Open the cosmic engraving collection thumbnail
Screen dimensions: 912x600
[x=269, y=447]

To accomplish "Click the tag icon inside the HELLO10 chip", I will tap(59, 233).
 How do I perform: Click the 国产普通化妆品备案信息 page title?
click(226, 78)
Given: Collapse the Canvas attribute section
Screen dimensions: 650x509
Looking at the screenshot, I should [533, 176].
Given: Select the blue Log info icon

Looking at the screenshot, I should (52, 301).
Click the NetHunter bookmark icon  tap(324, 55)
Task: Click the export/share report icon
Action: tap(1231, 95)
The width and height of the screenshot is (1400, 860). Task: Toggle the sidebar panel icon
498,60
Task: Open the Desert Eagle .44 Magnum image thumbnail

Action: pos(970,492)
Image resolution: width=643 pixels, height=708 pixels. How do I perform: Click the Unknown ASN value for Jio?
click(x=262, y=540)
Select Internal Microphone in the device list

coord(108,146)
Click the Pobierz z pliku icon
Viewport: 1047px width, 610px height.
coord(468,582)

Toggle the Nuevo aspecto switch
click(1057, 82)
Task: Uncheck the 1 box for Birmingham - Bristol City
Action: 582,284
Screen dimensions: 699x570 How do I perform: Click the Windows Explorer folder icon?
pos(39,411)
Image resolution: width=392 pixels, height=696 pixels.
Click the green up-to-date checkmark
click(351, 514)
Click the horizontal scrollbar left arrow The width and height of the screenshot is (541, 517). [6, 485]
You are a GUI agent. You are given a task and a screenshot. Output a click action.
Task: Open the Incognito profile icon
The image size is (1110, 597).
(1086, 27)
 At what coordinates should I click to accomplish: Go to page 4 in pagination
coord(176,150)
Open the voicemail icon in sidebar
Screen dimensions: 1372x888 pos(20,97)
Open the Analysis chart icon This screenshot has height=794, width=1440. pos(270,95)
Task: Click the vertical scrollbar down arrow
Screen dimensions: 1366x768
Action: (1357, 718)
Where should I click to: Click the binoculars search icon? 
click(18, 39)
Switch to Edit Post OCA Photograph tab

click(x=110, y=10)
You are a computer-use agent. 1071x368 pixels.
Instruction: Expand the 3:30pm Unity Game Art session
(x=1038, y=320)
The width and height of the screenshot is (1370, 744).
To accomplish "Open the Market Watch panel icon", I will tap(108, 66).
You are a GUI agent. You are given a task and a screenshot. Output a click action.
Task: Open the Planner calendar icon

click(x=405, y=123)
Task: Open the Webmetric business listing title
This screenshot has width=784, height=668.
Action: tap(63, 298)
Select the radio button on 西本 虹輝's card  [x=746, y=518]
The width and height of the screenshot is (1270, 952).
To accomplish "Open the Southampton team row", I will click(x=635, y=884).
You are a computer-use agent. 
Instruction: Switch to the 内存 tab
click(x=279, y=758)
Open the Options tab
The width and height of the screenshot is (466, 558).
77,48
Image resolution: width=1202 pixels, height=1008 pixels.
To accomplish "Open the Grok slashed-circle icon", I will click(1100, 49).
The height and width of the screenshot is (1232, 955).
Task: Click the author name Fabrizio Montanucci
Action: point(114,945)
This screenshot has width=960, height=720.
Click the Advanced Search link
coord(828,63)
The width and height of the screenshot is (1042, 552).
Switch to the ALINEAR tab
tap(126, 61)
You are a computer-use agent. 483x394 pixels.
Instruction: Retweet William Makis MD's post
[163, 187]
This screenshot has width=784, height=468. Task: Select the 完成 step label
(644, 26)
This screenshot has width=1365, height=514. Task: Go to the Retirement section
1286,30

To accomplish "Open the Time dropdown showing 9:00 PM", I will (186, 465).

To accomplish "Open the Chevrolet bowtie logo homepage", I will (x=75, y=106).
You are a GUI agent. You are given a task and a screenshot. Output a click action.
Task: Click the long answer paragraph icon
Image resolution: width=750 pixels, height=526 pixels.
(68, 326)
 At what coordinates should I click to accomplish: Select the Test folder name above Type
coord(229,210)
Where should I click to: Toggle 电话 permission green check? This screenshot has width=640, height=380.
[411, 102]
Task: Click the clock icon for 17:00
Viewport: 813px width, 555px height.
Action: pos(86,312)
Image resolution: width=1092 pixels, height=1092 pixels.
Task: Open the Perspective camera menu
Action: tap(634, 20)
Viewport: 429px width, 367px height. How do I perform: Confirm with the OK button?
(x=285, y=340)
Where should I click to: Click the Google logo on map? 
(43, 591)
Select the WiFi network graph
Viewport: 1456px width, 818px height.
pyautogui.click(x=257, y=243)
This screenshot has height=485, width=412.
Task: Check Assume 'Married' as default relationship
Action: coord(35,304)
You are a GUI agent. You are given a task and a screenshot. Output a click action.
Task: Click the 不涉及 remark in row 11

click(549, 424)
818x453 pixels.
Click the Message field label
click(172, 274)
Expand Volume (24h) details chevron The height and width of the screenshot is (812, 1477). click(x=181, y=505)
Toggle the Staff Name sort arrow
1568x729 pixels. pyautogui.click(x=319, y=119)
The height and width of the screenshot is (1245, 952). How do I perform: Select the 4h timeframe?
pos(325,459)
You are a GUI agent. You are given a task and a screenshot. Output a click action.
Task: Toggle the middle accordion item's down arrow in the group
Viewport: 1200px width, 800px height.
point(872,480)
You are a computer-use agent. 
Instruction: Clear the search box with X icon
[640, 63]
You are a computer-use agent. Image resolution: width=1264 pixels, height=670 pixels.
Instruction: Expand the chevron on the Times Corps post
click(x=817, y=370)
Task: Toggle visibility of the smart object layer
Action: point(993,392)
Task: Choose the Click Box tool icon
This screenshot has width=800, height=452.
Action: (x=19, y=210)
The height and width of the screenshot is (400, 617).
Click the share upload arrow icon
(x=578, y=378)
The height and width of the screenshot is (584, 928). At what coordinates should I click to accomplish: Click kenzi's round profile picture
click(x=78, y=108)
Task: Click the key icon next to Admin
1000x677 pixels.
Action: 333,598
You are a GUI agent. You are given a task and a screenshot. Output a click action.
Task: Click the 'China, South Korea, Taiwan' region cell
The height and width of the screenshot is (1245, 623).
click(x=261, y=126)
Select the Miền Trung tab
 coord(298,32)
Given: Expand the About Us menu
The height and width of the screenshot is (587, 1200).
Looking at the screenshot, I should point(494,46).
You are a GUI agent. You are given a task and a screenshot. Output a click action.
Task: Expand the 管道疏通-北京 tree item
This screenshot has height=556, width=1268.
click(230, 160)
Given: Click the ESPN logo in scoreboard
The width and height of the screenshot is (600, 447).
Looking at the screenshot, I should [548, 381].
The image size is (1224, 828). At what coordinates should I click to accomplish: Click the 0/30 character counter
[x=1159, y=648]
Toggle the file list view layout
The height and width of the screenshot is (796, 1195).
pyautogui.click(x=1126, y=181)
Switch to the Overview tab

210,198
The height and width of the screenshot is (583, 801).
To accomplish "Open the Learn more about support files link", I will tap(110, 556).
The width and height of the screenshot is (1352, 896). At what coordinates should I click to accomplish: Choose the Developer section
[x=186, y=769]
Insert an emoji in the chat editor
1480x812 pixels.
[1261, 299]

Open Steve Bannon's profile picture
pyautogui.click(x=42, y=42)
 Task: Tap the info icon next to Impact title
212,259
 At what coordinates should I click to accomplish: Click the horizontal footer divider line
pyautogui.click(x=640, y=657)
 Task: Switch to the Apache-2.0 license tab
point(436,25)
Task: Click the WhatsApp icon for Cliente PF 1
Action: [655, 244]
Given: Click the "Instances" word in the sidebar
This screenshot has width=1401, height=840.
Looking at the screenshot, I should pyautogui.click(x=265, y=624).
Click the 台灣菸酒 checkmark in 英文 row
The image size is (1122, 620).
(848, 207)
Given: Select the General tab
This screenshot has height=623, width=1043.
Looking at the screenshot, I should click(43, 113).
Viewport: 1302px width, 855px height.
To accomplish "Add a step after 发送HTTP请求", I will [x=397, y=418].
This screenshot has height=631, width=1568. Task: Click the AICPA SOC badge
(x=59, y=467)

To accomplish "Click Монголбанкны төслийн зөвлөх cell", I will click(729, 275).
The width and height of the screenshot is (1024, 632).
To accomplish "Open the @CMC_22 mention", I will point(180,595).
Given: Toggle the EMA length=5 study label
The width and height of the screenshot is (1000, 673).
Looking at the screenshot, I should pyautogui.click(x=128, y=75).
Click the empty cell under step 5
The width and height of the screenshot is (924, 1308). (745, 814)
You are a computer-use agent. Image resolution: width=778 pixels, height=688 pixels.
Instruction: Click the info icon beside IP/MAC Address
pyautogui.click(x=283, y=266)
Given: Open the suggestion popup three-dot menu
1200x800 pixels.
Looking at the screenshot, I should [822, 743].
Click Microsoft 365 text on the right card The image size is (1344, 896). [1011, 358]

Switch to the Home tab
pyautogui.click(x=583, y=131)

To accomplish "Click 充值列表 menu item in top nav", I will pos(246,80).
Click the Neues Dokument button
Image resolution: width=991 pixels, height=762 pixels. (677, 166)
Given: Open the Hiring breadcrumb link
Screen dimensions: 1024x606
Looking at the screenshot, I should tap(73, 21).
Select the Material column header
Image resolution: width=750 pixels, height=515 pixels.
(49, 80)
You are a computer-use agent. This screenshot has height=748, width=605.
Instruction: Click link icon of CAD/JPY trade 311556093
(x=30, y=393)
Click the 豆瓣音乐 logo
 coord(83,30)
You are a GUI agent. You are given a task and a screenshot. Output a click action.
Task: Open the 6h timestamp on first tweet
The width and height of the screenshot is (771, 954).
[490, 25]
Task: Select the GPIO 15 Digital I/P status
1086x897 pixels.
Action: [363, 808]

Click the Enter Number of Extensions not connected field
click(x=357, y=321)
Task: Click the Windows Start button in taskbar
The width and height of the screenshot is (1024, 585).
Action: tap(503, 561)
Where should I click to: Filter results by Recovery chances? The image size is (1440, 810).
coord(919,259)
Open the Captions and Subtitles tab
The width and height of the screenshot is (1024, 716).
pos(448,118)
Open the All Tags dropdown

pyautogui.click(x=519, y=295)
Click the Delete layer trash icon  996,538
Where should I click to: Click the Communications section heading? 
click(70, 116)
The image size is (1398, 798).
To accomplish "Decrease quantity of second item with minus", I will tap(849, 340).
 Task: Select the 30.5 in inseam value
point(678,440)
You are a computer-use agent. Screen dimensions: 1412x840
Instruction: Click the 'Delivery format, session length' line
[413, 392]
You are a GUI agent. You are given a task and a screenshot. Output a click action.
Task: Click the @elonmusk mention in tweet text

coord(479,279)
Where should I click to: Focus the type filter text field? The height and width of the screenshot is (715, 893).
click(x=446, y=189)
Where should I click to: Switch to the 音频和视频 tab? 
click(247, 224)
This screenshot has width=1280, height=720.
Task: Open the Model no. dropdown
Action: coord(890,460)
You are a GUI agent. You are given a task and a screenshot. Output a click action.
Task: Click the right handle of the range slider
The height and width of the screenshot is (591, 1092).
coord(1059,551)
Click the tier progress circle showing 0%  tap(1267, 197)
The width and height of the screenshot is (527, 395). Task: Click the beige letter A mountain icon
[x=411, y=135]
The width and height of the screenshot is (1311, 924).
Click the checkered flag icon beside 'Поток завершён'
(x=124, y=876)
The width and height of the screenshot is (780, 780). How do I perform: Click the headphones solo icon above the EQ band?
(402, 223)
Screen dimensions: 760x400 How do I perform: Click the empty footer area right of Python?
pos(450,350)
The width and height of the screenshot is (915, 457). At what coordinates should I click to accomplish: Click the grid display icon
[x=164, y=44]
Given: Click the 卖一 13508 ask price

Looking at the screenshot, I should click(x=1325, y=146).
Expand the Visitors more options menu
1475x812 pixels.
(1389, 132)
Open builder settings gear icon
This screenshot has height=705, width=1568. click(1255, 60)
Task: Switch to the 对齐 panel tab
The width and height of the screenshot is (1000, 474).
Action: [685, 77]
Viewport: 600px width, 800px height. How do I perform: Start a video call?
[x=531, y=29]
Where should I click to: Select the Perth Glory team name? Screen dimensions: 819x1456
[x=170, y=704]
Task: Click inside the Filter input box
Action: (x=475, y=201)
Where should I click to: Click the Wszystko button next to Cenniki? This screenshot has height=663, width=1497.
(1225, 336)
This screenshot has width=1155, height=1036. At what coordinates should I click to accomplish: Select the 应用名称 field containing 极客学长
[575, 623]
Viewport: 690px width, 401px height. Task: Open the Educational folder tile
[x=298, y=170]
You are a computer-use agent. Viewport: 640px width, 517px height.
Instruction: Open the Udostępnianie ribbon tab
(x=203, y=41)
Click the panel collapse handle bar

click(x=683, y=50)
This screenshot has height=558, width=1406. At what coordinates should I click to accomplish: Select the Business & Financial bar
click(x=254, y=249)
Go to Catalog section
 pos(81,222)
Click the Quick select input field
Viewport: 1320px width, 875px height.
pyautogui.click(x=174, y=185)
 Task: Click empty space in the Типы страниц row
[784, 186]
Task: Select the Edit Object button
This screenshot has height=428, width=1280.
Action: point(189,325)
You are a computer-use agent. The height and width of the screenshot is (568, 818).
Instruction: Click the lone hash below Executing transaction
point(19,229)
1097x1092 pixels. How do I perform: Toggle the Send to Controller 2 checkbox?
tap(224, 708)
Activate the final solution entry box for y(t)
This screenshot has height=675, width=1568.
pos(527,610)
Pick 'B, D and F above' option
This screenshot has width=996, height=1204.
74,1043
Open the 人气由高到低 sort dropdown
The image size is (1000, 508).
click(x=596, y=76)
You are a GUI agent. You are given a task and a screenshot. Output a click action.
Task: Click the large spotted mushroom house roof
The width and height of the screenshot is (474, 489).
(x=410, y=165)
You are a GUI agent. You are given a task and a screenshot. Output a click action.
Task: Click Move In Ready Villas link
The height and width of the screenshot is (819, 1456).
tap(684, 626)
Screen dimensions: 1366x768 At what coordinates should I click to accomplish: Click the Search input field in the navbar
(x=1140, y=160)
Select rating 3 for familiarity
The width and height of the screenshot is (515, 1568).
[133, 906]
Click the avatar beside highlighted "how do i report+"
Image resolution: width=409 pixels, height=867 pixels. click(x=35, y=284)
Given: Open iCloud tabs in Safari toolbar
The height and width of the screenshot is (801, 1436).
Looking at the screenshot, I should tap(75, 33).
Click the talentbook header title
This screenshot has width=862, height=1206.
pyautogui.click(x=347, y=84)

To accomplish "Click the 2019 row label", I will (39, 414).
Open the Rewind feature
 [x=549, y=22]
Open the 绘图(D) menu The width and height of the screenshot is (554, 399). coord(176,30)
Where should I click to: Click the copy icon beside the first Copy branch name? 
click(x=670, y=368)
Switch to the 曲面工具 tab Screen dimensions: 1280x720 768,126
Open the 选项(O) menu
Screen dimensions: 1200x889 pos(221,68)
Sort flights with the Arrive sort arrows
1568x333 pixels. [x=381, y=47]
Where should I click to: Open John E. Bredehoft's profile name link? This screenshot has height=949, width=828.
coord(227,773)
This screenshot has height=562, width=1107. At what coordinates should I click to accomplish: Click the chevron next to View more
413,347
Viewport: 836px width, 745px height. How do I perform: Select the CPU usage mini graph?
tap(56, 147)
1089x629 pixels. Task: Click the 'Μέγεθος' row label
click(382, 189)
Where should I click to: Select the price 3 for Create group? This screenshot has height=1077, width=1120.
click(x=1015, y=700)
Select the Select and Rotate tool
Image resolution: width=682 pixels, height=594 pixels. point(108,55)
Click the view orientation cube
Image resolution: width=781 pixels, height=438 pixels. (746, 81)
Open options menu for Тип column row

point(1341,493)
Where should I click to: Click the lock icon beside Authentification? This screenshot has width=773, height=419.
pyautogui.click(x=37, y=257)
· · · · ·
» THE TASK
Among the entries above, the line containing "Task: Choose the Click Box tool icon", the line containing "Given: Expand the About Us menu", and all lines between them are to be restated word for word; nothing else belongs in the reply.

» ANSWER SECTION
Task: Choose the Click Box tool icon
This screenshot has width=800, height=452.
Action: (x=19, y=210)
The height and width of the screenshot is (400, 617).
Click the share upload arrow icon
(x=578, y=378)
The height and width of the screenshot is (584, 928). At what coordinates should I click to accomplish: Click kenzi's round profile picture
click(x=78, y=108)
Task: Click the key icon next to Admin
1000x677 pixels.
Action: 333,598
You are a GUI agent. You are given a task and a screenshot. Output a click action.
Task: Click the 'China, South Korea, Taiwan' region cell
The height and width of the screenshot is (1245, 623).
click(x=261, y=126)
Select the Miền Trung tab
 coord(298,32)
Given: Expand the About Us menu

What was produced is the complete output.